After my shower yesterday morning, I was feeling the fat on my body. I weighed my breasts in my hands. I leaned forward and let the fat on my belly fall into my palms. Despite my desire to love my body "as is" there was that nagging voice that said to me, "this isn't good...this isn't attractive." I needed to tenderly capture what I was, let's face it, somewhat repulsed by.
I'm 64 now. I've reached a bit of a plateau in relation to my body. There were a few years of, "Oh my god! What's happening now?" For the most part, though, I'm relatively comfortable physically and able to get what I want done in life. I've gotten used to the quirks and mysteries and do my best to be gentle and kind to those parts.

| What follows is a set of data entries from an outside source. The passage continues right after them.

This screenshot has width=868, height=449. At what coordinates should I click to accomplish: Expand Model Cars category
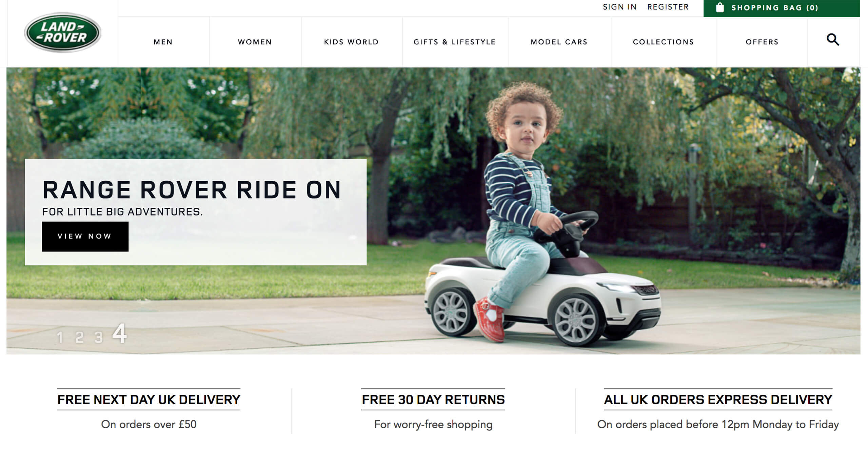pos(559,42)
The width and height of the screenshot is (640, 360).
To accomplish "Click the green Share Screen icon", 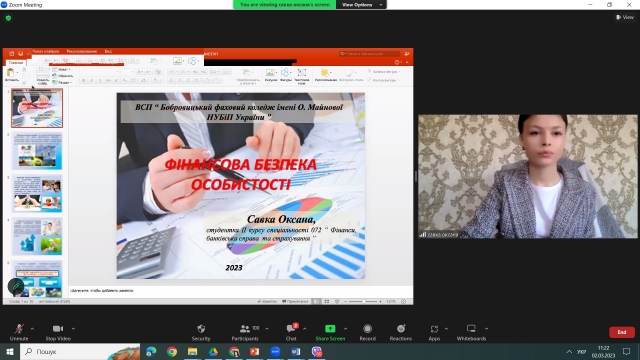I will (x=330, y=329).
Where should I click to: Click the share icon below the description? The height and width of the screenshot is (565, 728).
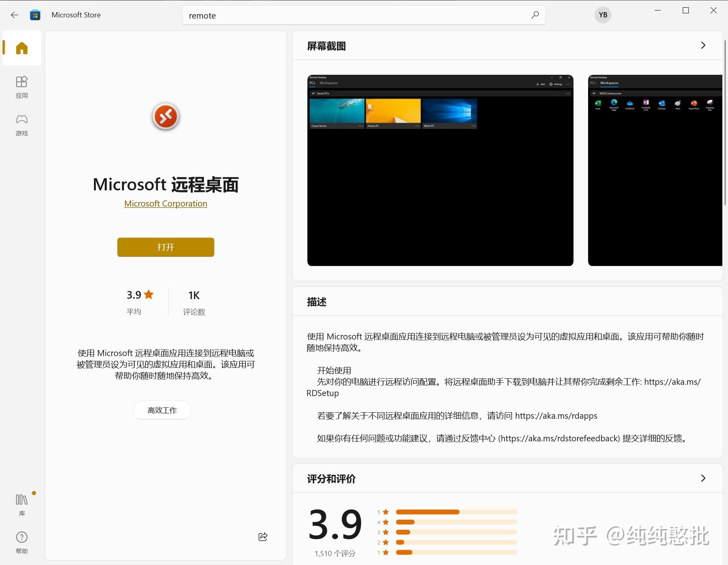(x=262, y=537)
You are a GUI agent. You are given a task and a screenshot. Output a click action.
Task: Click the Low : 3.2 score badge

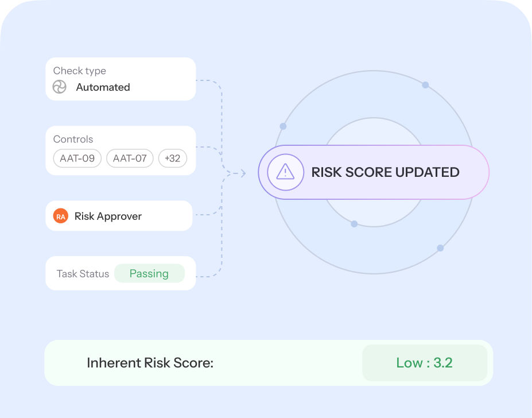[x=424, y=363]
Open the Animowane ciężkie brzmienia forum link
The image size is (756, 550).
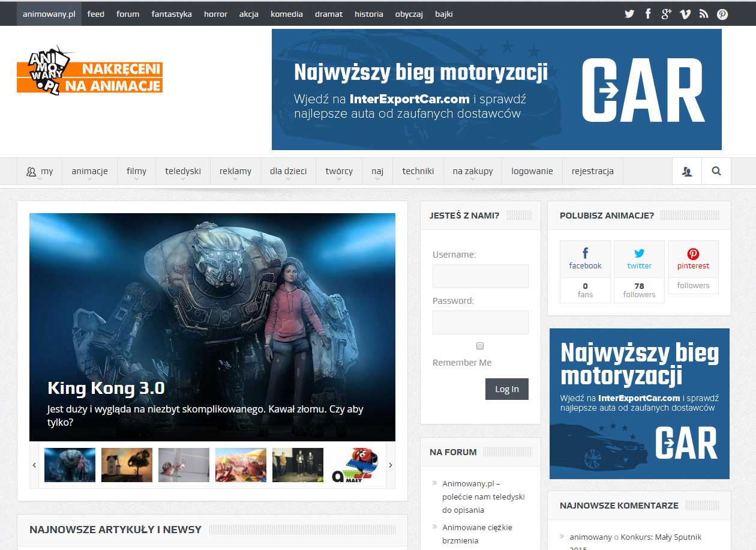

Over the past year I've had a couple issues that have limited the comfort of my really long walks. I think I've got a bit of a handle on that now, and hope to reinstate those perambulations. Avery has her walk...a sniff walk...and I have mine in which my legs will move at a faster pace. These walks, though, I want to be for my cardiovascular and other systems that benefit from such movement. I don't want to think about losing weight or fat. The current culture is so strong around this idea, even though we have better body positivity. I don't deny it has affected me.
So I look at my new curves, the layer of fat that has expanded beneath my skin and I make the effort to appreciate. I appreciate the fact that I have enough food to eat. I appreciate the extra padding on my older bones. I appreciate that I don't get as cold as I used to. There is a sensual softness about me now...an older lady softness, like that unique aunty of yours that you love to visit because she has lovely food and quirky art and a garden that is full of life beauty.
I will continue to do what is helpful for my health. My body will be what it is. I have genes that come through my ancestors and trust that this physical form will do what it needs to do. I will not look like a gorgeous older model. You know, those lovely women in ads for this and that, who have gray hair but are still stunning and slim. That's not me...never will be. I will look like my mom and grandmoms. I'm okay with that.